横浜地裁
神奈川県大井町の東名高速道路で2017年、「あおり運転」をした末に一家4人を死傷させたとして、自動車運転死傷行為処罰法違反(危険運転致死傷)などに問われた福岡県中間市、無職石橋和歩被告(30)に対する差し戻しの裁判員裁判が3日、横浜地裁(青沼潔裁判長)であった。事故で両親を失い、自身も軽傷を負った一家の長女(20)が別室からモニター越しに審理に参加し、被害状況を証言した。

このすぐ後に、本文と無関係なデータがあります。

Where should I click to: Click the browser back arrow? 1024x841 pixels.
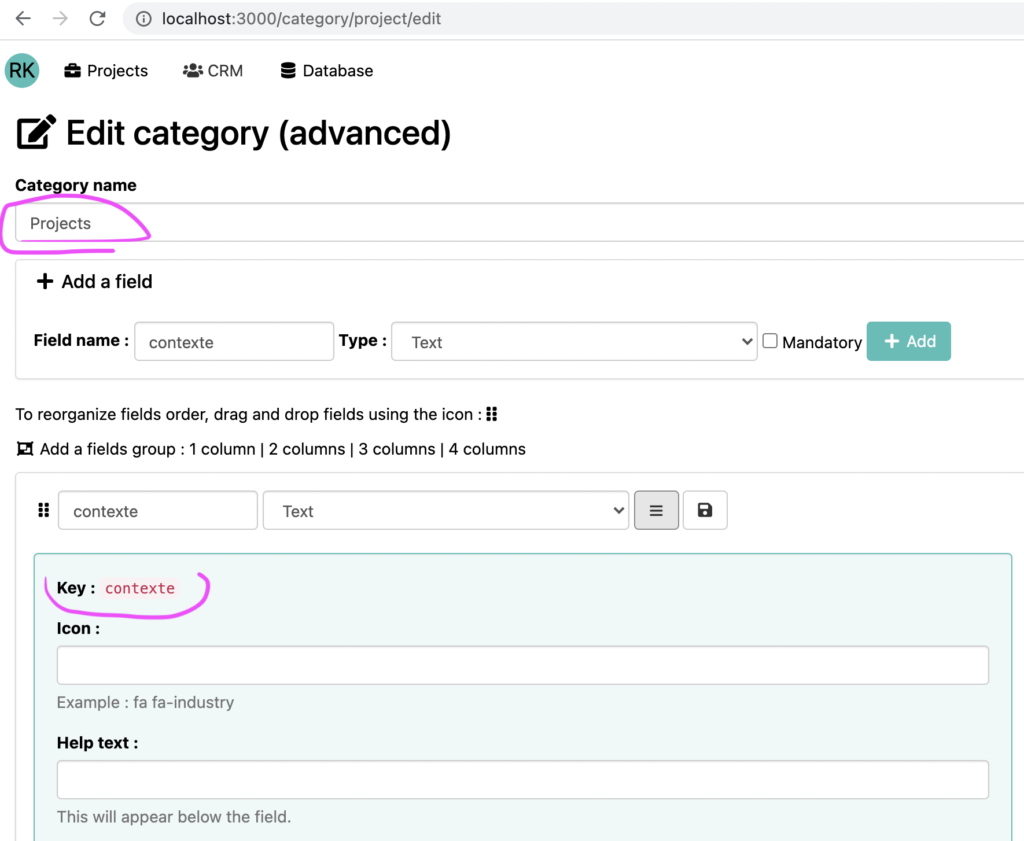click(x=23, y=18)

当時15歳だった長女は、母・萩山友香さん(当時39歳)(静岡市清水区)が運転するワゴン車の助手席に乗っていた。
長女の証言によると、パーキングエリアで父・嘉久さん(当時45歳)が石橋被告の駐車の仕方を注意してから「あおり運転」が始まり、第2車線を走行中に被告の車が前方に割り込んできた。被告の車が減速して車間距離が詰まったため、一家の車はその後3回、車線を変更。しかし、そのたびに前方を塞がれ、最後には被告の車が減速、停車するのに従って、第3車線上で車を止めたという。

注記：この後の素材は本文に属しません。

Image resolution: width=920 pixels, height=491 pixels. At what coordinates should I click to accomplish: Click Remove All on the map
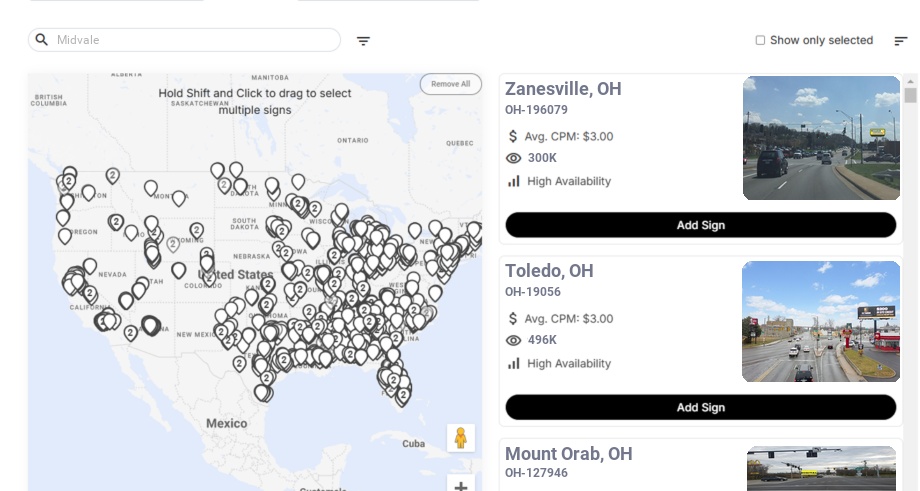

車を降りて近づいてきた被告に嘉久さんがどなられるなどし、その直後、一家の車に後続の大型トラックが追突して、嘉久さんと友香さんが犠牲になった。
長女は検察官からの質問に気丈に答えていたが、両親が亡くなったと知った時の気持ちを問われると、「会えないんだなと思った」と声を震わせた。被告への処罰感情については「反省の気持ちが感じられず、悔しい。悪いことをしたのを私は見ていた」と訴えた。
被告はトラックによる追突事故を誘発したとして起訴されたが、差し戻し審では、事故を引き起こすような危険な運転はしていないと主張。弁護側も死傷事故について無罪を主張している。